### Passage given

--- Start ---

Recent work, however, suggests that people seek to appear fair and honest not only in the eyes of others but also in their own eyes (Dhar & Wertenbroch, 2012; Toure-Tillery & Fishbach, 2012). In a previous study (Shalvi, Dana, et al., 2011), participants were asked to roll a die under a paper cup with a small hole at the top (allowing only them to see the outcome) and to earn money according to what they reported rolling (1 = $1, 2 = $2, etc.). As participants’ rolls were truly private, the authors assessed lying by comparing the reported distribution with the distribution predicted by chance (Fischbacher & Heusi, 2008). Participants were asked to roll three times but to report the outcome of only the first roll. Although all three rolls were private, the distribution of reported outcomes resembled the distribution of choosing the highest of the three observed rolls. Modifying the task to allow participants to roll only once reduced lying. Participants clearly found value in being able to justify their lies to themselves. The authors concluded that observing desired counterfactuals—in the form of desired higher values appearing on the second or third rolls (which were nonrelevant for pay)—modified participants’ ethical perceptions of what they considered to be lying. Observing desired counterfactual information enabled participants to enjoy both worlds: lie for money but feel honest.
The finding that observing desired counterfactual information modifies ethical perceptions and subsequent behavior relies on the assumption that ethical evaluations are not a dichotomy between honesty and dishonesty but rather a continuum stretching between the two ends (Jones, 1991; Schweitzer & Hsee, 2002). As Markman and colleagues (Markman, Gavanski, Sherman, & McMullen, 1993) pointed out, when people are confronted with desirable (upward) counterfactuals, they engage in reflective “as if” thinking: They reflect on the counterfactual “as if” it were real, thereby reducing the contrast between this piece of counterfactual information and reality (see also Epstude & Roese, 2008). In the context of ethical perceptions and behavior, people appear to feel that shuffling the facts in a self-serving way (reporting the outcome of the second, nonrelevant-for-pay die roll) is more legitimate than inventing facts (reporting a number they never saw). Further supporting this idea, Gino and Ariely (2012) replicated the multiple-rolls versus single-roll effect: Multiple rolls led to more lying than did a single-roll setting. Furthermore, the effect was attenuated for creative people (as well as people primed to think creatively). Creative people seem to be able to come up with their own counterfactual self-benefiting scenarios, regardless of whether they have observed counterfactual information to support their creative lies.

--- End ---

### Information shown
--- Start ---

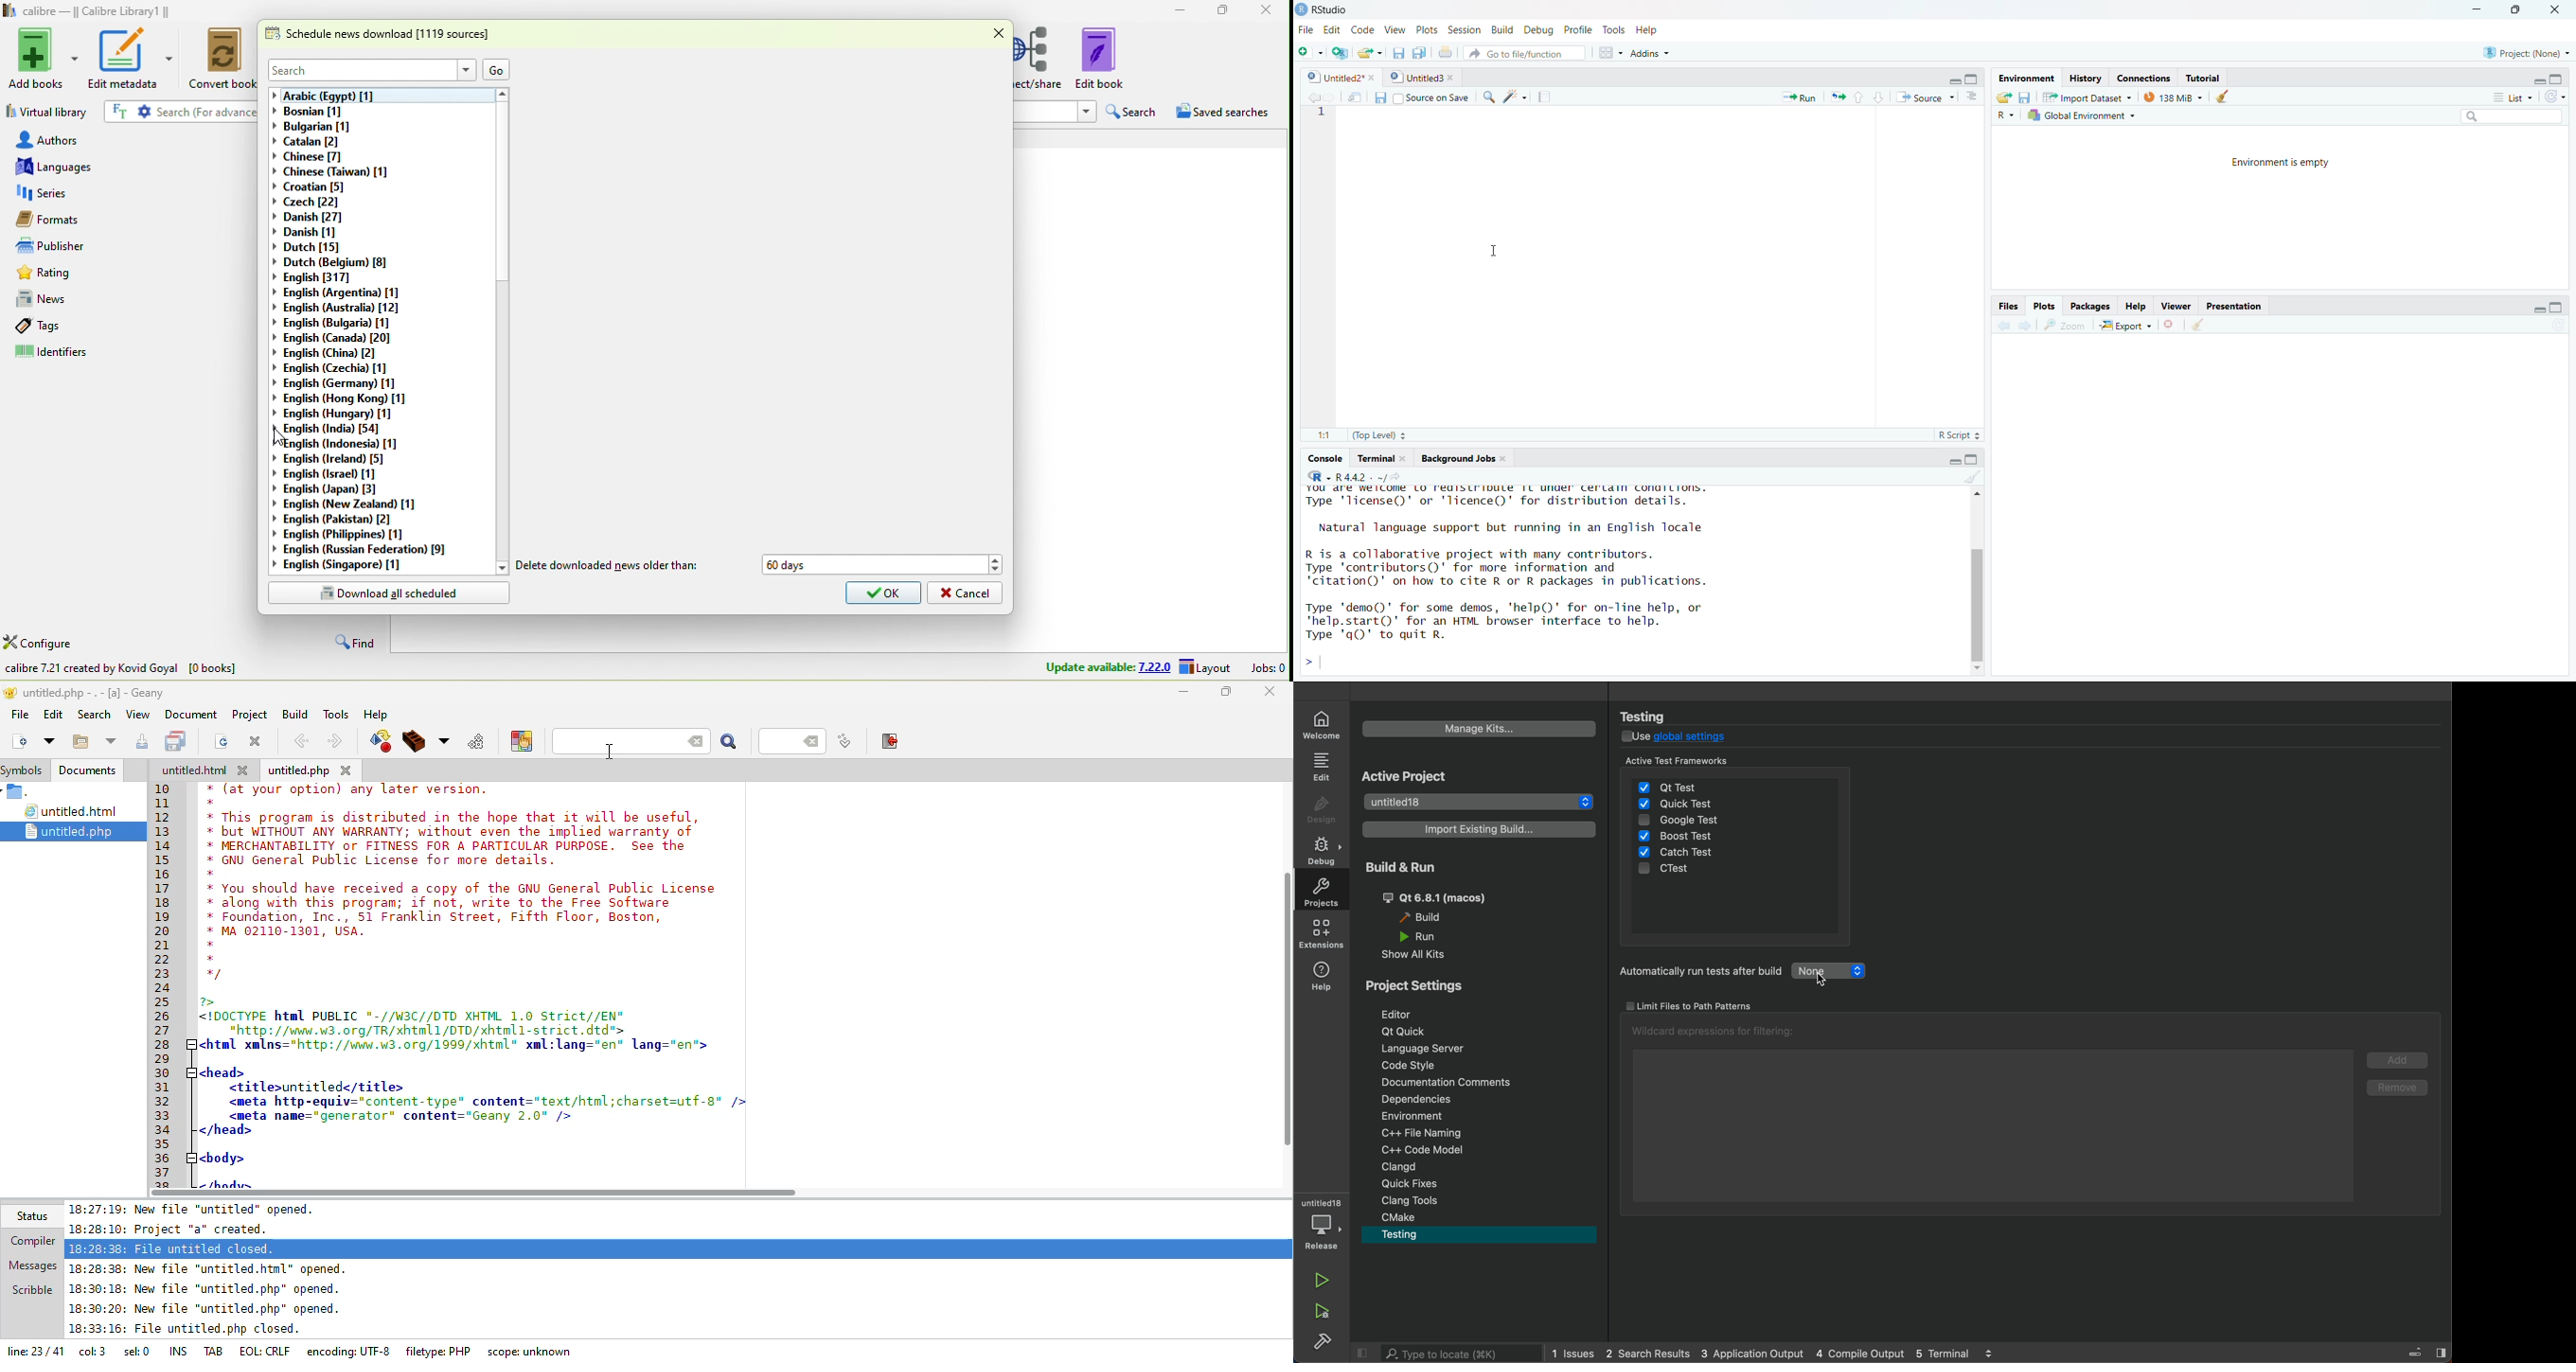  Describe the element at coordinates (1965, 75) in the screenshot. I see `minimize/maximize` at that location.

--- End ---

### Parts of the exercise
a) From the paragraph of the passage on die rolling and lying that begins "The finding that observing desired counterfactual information," list every work cited, giving authors and year.
b) Answer these questions from the passage on die rolling and lying:
(i) How much money did participants earn for reporting a roll of 2?
(ii) How many times were participants asked to roll the die while reporting only the first outcome?
(iii) In the replication by Gino and Ariely, for whom was the multiple-rolls effect attenuated?
c) Write the next part of the passage on die rolling and lying, picking up after its final sentence.

### Replies
a)
Jones, 1991
Schweitzer & Hsee, 2002
Markman, Gavanski, Sherman, & McMullen, 1993
Epstude & Roese, 2008
Gino and Ariely, 2012

b)
(i) $2
(ii) Three times
(iii) Creative people and people primed to think creatively

c)
The Current Study
Given the evidence on the automaticity of unethical tendencies and the justifications needed for lying, we hypothesized that (a) time pressure would increase lying and (b) private justifications would affect ethical behavior only when people have time to deliberate. Provided with time to deliberate, people will lie when they can justify the lie. Put differently, when time to deliberate is available, people will refrain from lying if they cannot justify such behavior.
Experiment 1
In Experiment 1, participants rolled a die and earned money according to what they reported rolling. We placed the die under a paper cup with a small hole at the top and asked participants to shake the cup, roll the die, and look through the hole to see the result. We instructed participants to roll the die three times and report the outcome of the first roll to determine their pay. This procedure assured participants that we could not observe their first roll, even after they left the experiment (Shalvi, Dana, et al., 2011).
This multiple-rolls die-under-cup task provides an effective setting in which people can make use of the anonymity of their rolls to lie and benefit financially. Thus, it was an ideal starting point for testing our hypothesis, as it allowed room to identify more, but also less, lying in separate conditions under which there was high and low time pressure.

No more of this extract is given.